The multistate engine now supports a death-only hard-event hierarchy (Kev = 1), e.g. death > KCCQ with no non-fatal event tier.

Restricted mean time in favor of treatment (RMT-IF)

New exported getRMTIF() (first-event / competing risks) and clinicalRMTIF() (death-priority multistate, credits death after a non-fatal event): the average time over [0, tau] a treated patient spends in a more favorable state than a control — the time-units companion to the win ratio (Mao 2023). getRMTIF() reduces exactly to the RMST difference for a single event (so RMST and the win statistics are two ends of one favor-time functional) and has closed-form influence-function inference; clinicalRMTIF() carries an analytic adjoint-value efficient influence function. Both validated against brute-force and closed-form truth (K=2/K=3 coverage 0.96–0.97, calibrated SEs, unbiased under cross-fitting). Feed getSimultaneousFamily().

Charter-weighted win ratio (priority-standardized net benefit)

New exported clinicalPSNB(): the priority-standardized net benefit (PSNB) and win ratio (PSWR). Standard hierarchical win statistics aggregate the per-layer effects using implicit reach weights (set by the outcome/censoring distribution, not clinical priority), so a frequently-reached low-priority layer can dominate. clinicalPSNB() lets the user supply a prespecified clinical charter and recombines the layer-specific effects with it: PSNB = sum_k alpha_k Delta_k, PSWR = sum_k alpha_k w_k / sum_k alpha_k l_k. It reuses clinicalWinRatio()’s validated multistate engine (which already produces the per-tier components W^(k)=r_k w_k), divides the reach back out, and recombines with the charter, propagating influence functions by the delta method — giving the covariate-adjusted, doubly-robust, IPCW-corrected estimator of these estimands. Reports each layer’s reach and stage-conditional net benefit; charter = "reach" reproduces the standard net benefit / win ratio. Validated against a brute-force charter-weighted truth (coverage 0.967, SE ratio ~0.91 for both PSNB and PSWR).

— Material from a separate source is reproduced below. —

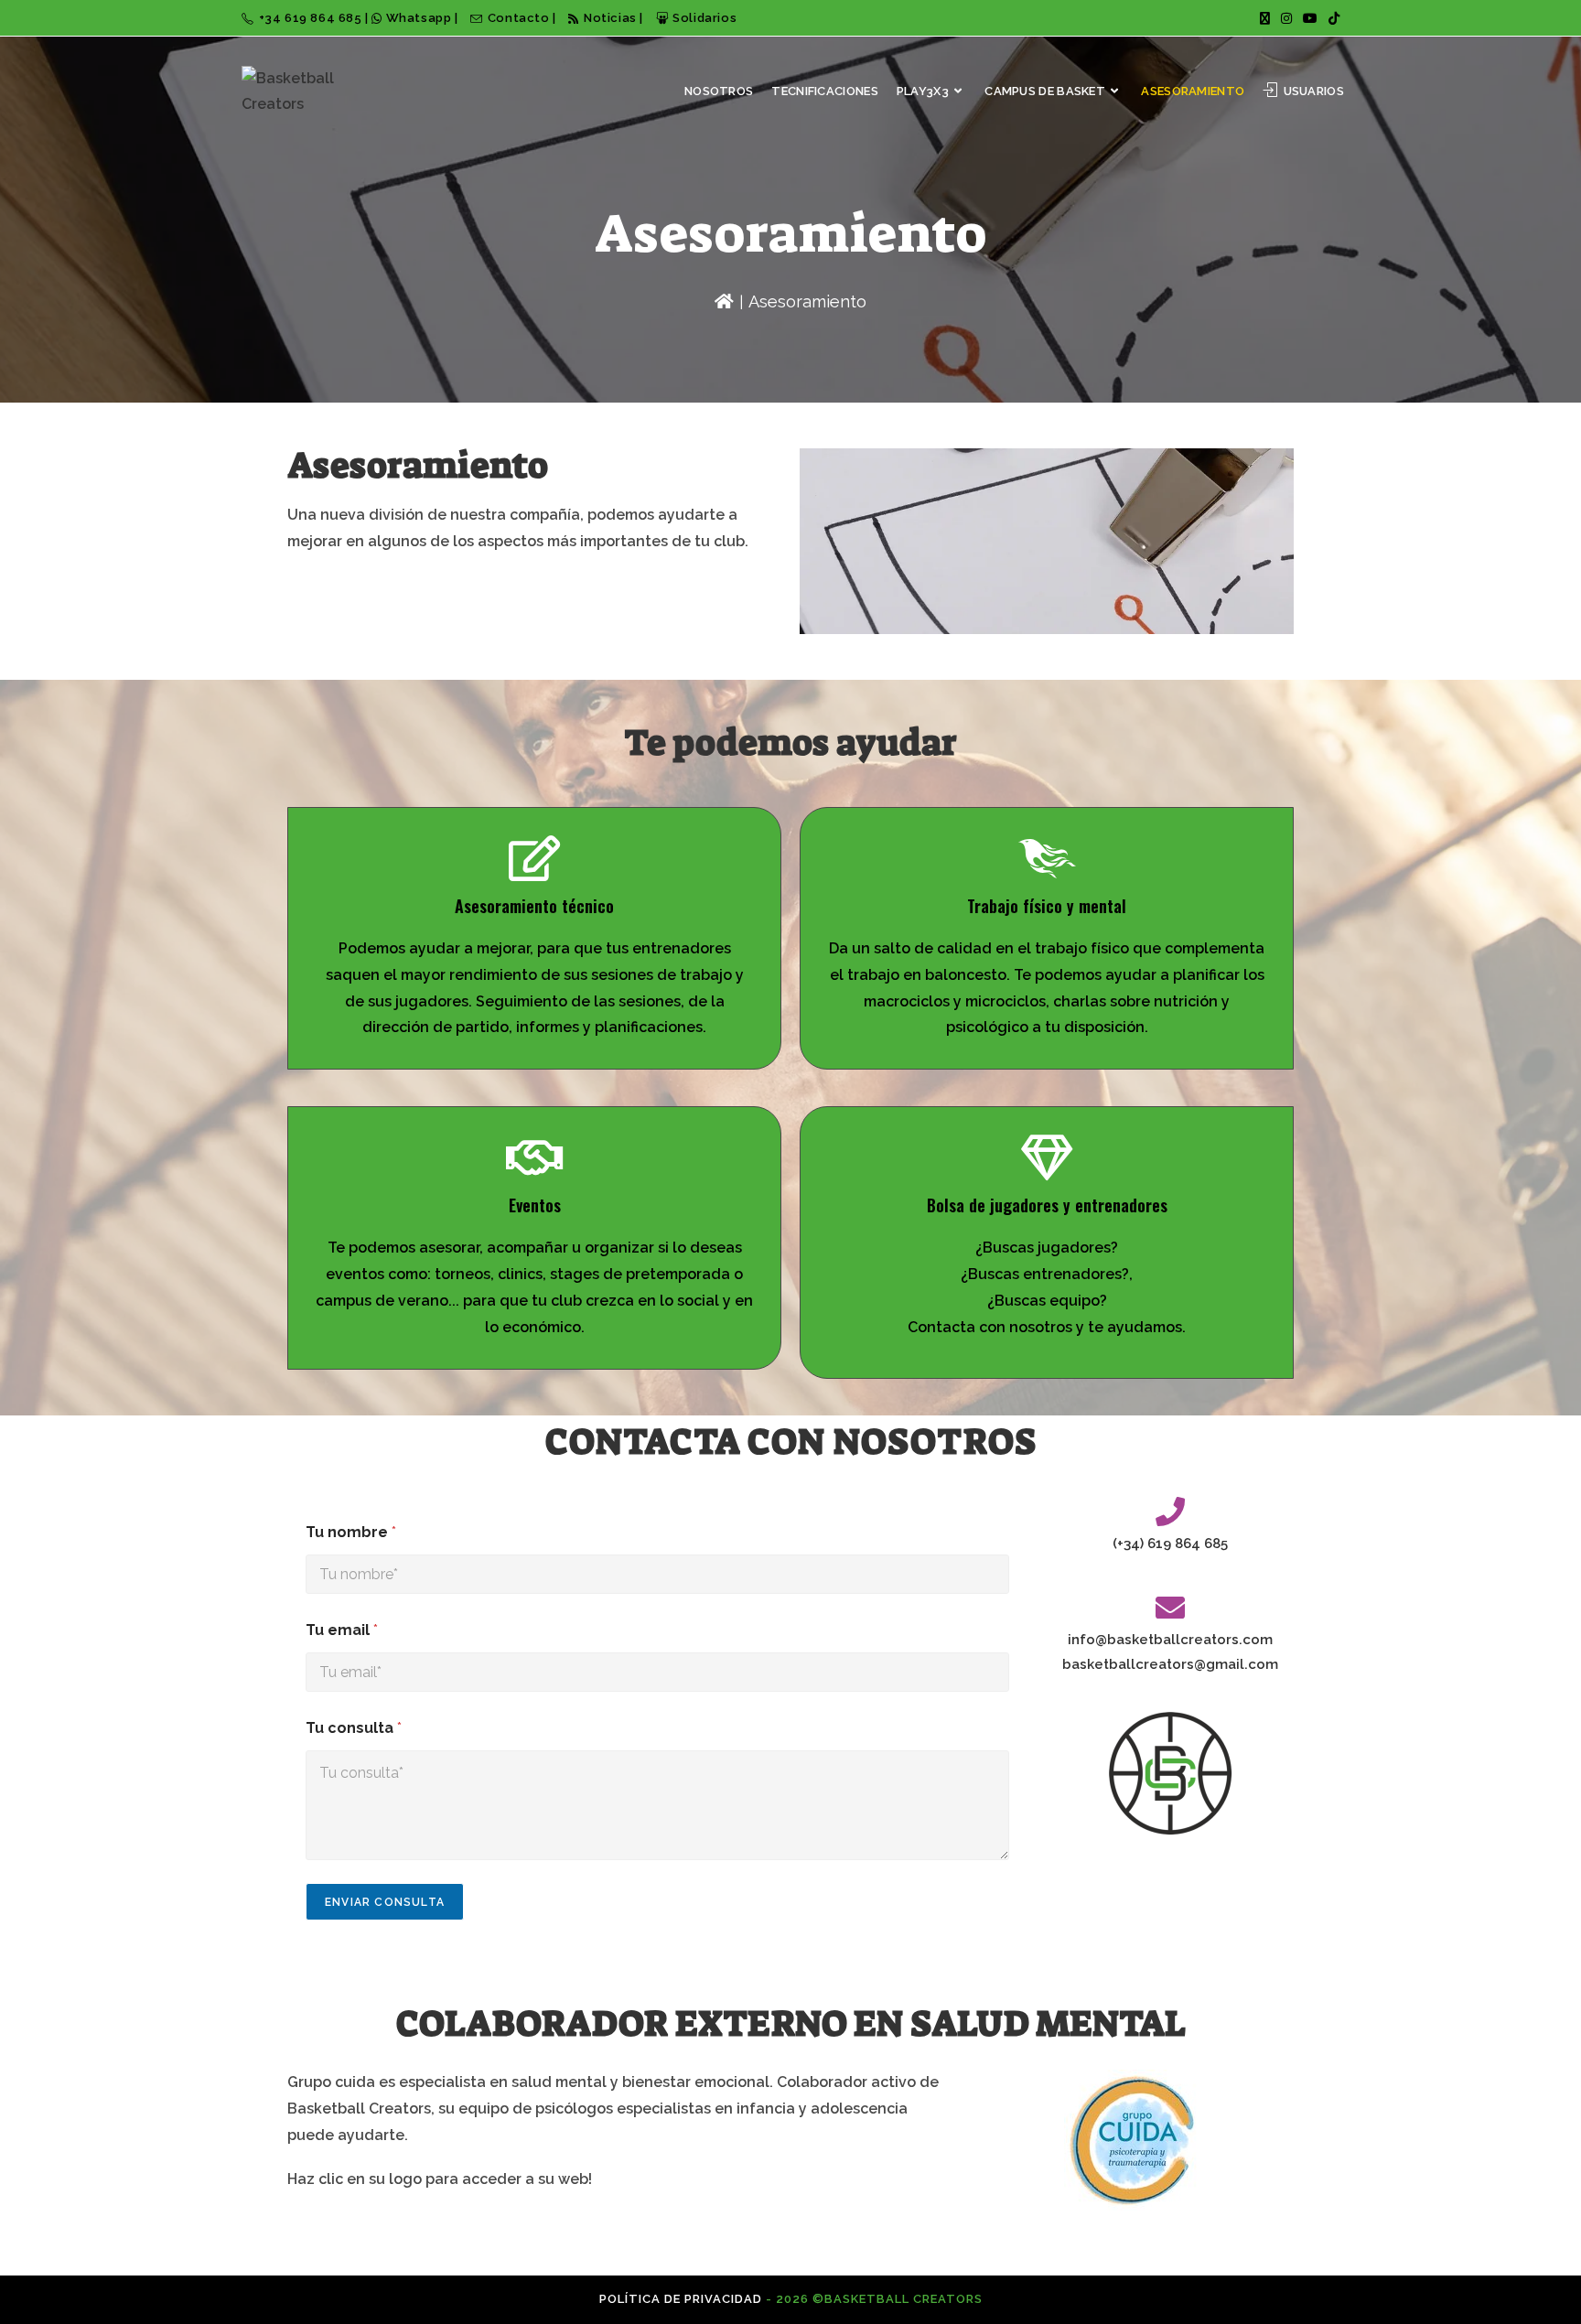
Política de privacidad (680, 2299)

Joint simultaneous inference across the estimand family

New exported getSimultaneousFamily(): family-wise simultaneous confidence bands across an arbitrary set of concrete estimands computed from the same fit — e.g. a risk difference at several horizons together with the RMST difference and the win ratio. It stacks the per-subject efficient influence functions the estimators already produce into one influence matrix, estimates their joint correlation, and takes the simultaneous critical value from a Gaussian-multiplier bootstrap (max_j |Z_j|), so the bands control the family-wise error without the conservativeness of a Bonferroni correction (the estimands are strongly correlated, being functions of the same targeted curves). Ratio estimands are handled on the log scale; the bands inherit the covariate adjustment, censoring correction, cross-fitting, and stratified-randomization variance correction of the inputs. Every estimator (getOutput, getRMST, targetRMST, getWinRatio, targetWinRatio) now attaches the per-subject influence functions needed to feed it.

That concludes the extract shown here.